Gabriel Du Pré's music is at the heart of Peter Bowen's Long Son.
Larry Messmer returns to take over his parent's Toussaint, Montana, cattle ranch.
Messmer is a psychopathic killer. His sister and his parents died in suspicious accidents. Messmer works for a drug cartel which also specializes in murder and sexual slavery.
When Messmer sells his parents' cattle at cut rates and moves in horses, all of Toussaint is suspicious. The cartel will use the ranch for the drug or the sex trade.
Except that someone shotguns Messmer at close range, cuts him in half.
The cartel thinks Du Pré did it. They set out to kill him.
Du Pré's lover Madelaine leaves town. Du Pré's rich friend Bart hires guards for Du Pré's relatives. And everyone hunkers down for a standoff.
Others are murdered. Someone is targeting cartel members.
Even Benetsee, the holy man who often helps Du Pré, has left for Canada leaving Dupree to solve the mystery on his own. (Benetsee does return briefly.)

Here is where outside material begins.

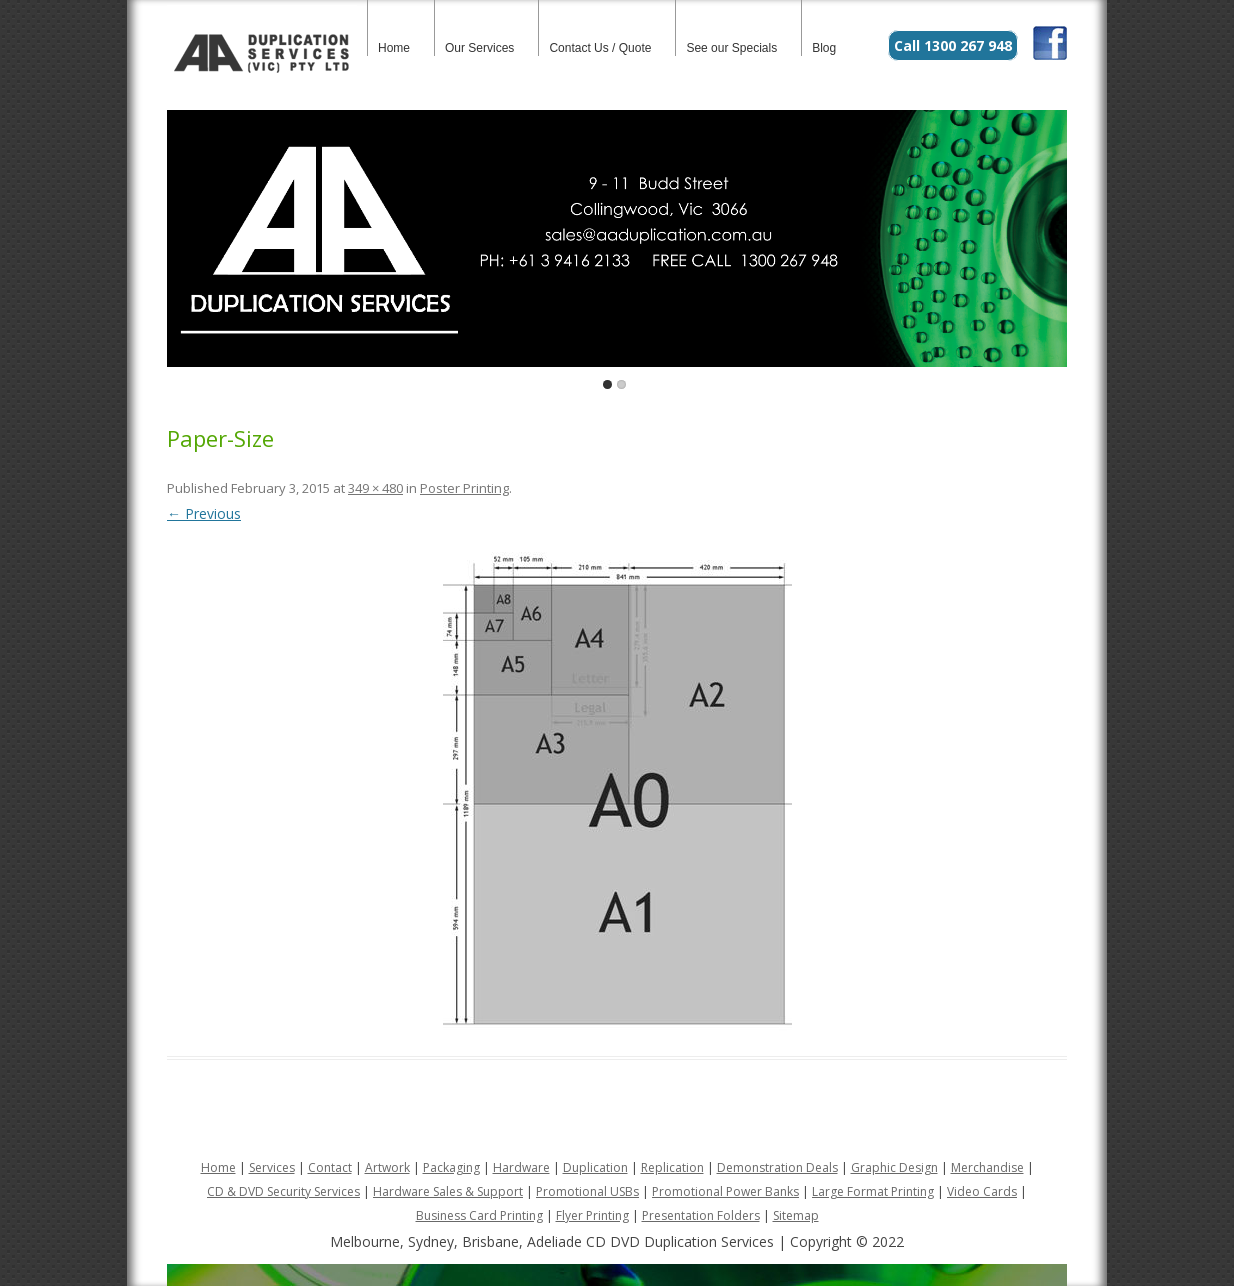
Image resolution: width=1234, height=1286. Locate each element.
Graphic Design (894, 1167)
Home (394, 48)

It all comes down to the music. The music holds the key to the killing.
Du Pré enlists a retired alcoholic teacher, Miss Porterfield, to help solve the mystery. The section with Miss Porterfield is among the most moving in the book.
The Du Pré stories are intimately tied in to the Métis Nation, this one even more so than many.
Long Son's title is not explained until the last pages of the book.
Some people object to Bowen's terse way of telling a story, using sometimes hard-to-follow dialect. To me that is what makes these stories great. They are embedded in the culture. The settings are more than trappings. Bowen puts them at the heart of the stories.
I continue to love Peter Bowen's stories about Gabriel Du Pré.